THE MEMBERS of the National Commission on the Cost
of Higher Education deserve our thanks. The final report, “Straight Talk About College
Costs and Prices,” is thoughtful. It is useful. It is fair and balanced. And I hope
it will receive careful attention from the academic community.
The assignment and the context in which the Commission’s work was carried out were
less than optimum. The Congress appointed ten members (Secretary Riley was the eleventh).
This small group, with an even smaller staff, had a grand total of 90 days in which
to complete their work—although the grace of the holiday period provided effectively
In the legislation creating the Commission, Congress identified the issues, topics
and questions to be addressed, as well as the basic framework within which Commission
members would function. In short, the Commission operated under some very real constraints.
The task itself was not simple. The financing of higher education—who pays, who benefits,
how the enterprise is managed—is about as complex as any issue I can imagine. And
yet, the Commission members were able to cut through most of this to frame their
observations and recommendations in ways that will be useful to institutions, to
the Congress, and ultimately to students and parents.
Let’s step back and ask, Where did the impetus for the creation of a Commission come
from? In a sense the answer is so obvious we often fail to ask the question. Any
president who is not aware of the public’s concern for college costs and prices leads
a sheltered life or simply isn’t paying attention. In a recent American Council on
Education (ACE) survey, college and university presidents told us that managing college
costs was the one issue, more than any other, that kept them awake nights.

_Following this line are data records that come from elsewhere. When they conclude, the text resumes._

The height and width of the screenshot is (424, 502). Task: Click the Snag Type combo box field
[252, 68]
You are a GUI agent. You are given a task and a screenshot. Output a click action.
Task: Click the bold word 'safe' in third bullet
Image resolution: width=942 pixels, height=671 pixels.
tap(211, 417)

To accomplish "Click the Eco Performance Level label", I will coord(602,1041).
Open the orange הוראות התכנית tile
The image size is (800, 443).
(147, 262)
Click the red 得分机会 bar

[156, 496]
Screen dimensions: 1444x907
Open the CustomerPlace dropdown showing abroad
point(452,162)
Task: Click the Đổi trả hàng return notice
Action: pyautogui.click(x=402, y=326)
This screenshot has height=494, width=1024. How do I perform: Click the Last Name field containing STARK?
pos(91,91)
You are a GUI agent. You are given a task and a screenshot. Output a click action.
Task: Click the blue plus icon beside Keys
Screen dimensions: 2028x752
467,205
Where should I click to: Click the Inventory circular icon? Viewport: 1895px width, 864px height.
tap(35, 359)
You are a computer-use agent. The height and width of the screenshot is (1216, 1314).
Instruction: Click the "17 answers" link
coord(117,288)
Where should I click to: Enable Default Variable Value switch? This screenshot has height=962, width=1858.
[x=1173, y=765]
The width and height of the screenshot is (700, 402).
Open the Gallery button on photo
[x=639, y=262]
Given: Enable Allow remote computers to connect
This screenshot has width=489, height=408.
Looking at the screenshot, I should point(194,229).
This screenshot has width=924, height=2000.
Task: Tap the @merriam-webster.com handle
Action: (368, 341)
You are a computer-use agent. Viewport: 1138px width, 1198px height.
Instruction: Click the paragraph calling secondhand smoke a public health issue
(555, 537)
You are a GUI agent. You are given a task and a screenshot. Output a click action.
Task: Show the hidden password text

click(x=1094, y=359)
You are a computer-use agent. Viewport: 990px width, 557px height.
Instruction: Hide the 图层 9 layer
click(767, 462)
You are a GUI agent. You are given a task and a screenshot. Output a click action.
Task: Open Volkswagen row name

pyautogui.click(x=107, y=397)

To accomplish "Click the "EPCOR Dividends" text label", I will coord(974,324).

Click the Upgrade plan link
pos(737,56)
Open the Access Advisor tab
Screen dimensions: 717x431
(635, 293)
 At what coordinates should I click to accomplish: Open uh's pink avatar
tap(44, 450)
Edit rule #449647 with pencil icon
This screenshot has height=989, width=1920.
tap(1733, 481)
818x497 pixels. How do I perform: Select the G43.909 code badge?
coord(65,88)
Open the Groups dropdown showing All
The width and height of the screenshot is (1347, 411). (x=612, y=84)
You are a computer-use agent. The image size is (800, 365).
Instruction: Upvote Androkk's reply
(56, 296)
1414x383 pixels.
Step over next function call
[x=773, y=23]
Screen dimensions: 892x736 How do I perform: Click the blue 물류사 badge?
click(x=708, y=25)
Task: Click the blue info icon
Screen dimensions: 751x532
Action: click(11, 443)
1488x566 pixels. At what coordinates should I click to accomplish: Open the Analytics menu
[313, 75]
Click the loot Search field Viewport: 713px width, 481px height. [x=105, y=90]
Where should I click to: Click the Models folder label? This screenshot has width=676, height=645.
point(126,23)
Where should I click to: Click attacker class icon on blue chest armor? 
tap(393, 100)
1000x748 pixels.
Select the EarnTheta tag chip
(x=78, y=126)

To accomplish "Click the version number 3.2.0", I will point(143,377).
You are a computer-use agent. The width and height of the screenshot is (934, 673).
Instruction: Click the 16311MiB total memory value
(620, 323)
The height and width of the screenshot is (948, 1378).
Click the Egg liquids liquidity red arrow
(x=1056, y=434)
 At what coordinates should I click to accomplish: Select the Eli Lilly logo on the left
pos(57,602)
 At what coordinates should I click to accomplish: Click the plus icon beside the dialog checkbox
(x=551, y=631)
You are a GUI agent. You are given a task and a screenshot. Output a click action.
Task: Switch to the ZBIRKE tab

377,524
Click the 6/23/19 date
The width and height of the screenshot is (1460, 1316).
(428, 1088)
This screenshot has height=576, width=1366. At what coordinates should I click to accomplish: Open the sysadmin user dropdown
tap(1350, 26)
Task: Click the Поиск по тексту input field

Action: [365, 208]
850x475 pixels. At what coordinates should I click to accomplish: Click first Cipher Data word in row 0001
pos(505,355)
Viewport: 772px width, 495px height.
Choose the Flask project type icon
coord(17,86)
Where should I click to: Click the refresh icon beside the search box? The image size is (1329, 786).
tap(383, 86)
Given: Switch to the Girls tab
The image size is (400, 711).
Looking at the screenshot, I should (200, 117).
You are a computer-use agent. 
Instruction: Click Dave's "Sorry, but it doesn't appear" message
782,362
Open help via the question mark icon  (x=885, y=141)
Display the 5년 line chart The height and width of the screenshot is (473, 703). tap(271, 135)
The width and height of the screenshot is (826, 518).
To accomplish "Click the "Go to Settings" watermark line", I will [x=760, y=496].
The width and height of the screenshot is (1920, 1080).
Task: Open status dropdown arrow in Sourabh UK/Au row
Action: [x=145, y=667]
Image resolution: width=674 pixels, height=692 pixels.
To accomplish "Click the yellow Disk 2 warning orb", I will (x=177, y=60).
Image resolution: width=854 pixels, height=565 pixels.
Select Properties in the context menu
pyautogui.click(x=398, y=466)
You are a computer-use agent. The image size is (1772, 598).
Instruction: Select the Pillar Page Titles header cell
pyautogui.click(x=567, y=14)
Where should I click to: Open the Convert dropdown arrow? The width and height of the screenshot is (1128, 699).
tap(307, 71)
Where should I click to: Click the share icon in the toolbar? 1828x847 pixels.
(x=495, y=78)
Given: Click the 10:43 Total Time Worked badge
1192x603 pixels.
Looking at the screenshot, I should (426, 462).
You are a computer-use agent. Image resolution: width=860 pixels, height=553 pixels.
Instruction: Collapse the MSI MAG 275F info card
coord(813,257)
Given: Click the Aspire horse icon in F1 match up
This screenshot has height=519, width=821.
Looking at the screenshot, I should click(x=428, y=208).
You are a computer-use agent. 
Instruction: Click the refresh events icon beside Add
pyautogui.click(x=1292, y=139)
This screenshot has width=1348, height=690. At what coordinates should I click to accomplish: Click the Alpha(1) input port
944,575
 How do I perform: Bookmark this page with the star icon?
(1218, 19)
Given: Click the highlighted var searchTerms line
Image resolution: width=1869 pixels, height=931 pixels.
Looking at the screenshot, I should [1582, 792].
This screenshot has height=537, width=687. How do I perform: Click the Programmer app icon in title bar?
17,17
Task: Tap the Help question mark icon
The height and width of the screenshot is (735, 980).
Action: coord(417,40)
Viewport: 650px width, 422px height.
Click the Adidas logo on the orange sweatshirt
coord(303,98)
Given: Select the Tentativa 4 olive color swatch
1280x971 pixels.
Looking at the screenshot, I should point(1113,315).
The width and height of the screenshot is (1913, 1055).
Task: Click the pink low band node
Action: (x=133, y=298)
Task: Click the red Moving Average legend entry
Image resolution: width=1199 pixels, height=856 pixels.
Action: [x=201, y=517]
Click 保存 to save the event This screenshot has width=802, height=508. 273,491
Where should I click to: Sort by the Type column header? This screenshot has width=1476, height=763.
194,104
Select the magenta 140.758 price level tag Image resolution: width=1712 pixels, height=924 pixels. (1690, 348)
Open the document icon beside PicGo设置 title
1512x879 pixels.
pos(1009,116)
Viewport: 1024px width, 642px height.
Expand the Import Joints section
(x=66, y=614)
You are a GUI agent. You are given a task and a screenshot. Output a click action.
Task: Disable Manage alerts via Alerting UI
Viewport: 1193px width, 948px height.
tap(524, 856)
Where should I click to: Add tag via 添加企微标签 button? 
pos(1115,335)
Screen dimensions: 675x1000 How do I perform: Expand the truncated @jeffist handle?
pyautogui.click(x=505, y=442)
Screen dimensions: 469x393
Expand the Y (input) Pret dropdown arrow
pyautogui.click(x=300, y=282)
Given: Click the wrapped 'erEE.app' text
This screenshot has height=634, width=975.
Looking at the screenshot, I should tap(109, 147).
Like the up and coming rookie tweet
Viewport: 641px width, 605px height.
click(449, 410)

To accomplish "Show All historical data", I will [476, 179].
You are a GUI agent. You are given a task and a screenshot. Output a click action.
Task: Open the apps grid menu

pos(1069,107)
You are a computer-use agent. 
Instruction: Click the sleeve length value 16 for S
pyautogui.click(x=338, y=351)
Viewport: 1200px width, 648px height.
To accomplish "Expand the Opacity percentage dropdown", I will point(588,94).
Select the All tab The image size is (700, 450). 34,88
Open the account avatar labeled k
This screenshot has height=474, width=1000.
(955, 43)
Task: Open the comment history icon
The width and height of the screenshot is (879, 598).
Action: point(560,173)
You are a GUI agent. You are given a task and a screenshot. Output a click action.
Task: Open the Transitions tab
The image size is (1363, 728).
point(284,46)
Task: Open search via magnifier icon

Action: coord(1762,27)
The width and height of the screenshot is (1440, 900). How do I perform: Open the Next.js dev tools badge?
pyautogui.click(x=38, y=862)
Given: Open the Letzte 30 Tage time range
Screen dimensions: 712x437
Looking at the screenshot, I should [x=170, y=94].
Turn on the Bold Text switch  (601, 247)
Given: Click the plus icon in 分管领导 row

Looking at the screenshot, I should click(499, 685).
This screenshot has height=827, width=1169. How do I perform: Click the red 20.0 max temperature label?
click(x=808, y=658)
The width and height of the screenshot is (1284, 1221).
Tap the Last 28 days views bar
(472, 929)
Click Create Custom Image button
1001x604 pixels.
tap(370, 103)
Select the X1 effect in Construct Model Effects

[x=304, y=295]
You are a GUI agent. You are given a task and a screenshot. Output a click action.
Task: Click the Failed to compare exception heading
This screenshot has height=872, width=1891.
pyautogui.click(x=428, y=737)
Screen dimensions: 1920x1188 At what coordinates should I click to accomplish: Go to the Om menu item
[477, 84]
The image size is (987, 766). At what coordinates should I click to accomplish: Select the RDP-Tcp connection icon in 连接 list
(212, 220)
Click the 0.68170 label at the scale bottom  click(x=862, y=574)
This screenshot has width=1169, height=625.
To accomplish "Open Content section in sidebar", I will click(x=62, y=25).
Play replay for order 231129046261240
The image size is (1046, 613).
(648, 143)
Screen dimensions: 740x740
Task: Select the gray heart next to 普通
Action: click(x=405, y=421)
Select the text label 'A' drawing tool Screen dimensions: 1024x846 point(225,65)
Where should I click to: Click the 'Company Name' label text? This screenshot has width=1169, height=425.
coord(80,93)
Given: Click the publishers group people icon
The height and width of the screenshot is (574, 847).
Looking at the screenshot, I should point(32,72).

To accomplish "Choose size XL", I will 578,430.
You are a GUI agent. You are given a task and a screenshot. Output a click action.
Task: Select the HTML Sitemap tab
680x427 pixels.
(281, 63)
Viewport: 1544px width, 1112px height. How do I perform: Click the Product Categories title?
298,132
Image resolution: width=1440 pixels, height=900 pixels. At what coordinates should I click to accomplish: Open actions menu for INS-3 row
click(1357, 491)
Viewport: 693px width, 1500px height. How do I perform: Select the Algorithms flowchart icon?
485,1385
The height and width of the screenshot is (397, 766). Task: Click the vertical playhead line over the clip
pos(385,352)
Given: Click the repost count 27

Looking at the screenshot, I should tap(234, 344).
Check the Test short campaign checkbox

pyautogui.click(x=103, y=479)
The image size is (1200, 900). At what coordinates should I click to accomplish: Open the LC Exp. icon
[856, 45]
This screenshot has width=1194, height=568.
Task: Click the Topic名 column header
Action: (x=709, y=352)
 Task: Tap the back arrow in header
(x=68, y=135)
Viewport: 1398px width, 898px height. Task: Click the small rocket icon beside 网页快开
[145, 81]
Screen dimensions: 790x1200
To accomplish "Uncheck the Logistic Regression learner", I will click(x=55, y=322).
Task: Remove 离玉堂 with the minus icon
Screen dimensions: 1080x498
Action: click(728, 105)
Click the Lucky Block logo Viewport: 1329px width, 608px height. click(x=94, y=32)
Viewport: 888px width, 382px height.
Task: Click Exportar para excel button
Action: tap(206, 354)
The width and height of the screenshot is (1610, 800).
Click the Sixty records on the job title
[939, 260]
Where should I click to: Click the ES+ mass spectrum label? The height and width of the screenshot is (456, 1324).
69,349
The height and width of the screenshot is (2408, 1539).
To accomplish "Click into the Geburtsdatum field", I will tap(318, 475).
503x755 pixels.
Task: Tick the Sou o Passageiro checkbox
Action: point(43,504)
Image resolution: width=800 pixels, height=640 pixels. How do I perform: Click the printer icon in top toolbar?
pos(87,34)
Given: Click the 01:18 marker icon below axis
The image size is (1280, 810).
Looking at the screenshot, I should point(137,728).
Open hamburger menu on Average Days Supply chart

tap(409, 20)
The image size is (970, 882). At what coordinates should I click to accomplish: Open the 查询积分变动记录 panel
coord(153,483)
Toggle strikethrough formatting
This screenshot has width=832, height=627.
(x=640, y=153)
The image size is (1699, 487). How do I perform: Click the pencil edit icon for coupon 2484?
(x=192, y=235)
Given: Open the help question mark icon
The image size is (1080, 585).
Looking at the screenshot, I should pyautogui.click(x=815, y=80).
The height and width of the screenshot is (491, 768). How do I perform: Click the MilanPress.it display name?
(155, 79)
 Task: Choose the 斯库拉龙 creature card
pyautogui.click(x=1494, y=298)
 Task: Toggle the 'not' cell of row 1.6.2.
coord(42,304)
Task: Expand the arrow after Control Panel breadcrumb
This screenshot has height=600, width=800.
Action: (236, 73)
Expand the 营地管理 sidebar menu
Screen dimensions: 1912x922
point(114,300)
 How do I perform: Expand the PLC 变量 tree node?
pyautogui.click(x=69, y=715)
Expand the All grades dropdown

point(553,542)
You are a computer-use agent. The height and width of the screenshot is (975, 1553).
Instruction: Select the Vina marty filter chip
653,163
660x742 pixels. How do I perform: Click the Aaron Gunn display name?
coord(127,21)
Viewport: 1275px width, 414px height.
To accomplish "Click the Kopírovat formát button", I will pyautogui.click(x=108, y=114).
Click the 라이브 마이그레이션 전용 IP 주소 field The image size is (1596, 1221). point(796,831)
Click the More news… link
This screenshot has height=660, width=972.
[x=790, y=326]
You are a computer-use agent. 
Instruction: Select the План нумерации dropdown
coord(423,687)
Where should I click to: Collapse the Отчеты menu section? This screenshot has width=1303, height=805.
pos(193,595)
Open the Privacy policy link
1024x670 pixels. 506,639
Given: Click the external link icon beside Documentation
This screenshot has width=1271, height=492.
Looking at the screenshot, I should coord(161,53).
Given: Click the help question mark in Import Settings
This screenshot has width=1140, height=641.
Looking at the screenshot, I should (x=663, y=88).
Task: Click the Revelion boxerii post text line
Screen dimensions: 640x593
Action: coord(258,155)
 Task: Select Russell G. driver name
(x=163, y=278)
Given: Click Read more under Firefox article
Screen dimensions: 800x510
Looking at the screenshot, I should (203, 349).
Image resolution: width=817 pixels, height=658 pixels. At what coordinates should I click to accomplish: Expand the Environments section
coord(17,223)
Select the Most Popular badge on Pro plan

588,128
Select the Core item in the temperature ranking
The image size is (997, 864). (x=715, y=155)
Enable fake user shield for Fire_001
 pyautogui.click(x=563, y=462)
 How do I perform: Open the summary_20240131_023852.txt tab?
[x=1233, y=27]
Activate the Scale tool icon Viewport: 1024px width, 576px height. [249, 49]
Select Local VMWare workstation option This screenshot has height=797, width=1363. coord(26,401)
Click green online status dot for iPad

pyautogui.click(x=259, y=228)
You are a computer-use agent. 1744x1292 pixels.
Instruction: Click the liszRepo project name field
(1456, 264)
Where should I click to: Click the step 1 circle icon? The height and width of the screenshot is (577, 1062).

Some of the reasons for the public’s concern are self-evident. The fact is, over
the last decade or more, tuition in public and private colleges and universities
has increased more rapidly than most other prices, including the Consumer Price Index,
and more rapidly than average family income. Over this period, the media have found
it most profitable to focus on the highest priced, most visible and most highly selective
institutions in the nation because these examples produce the most sensational stories.
The result has been a poorly informed but increasingly concerned public.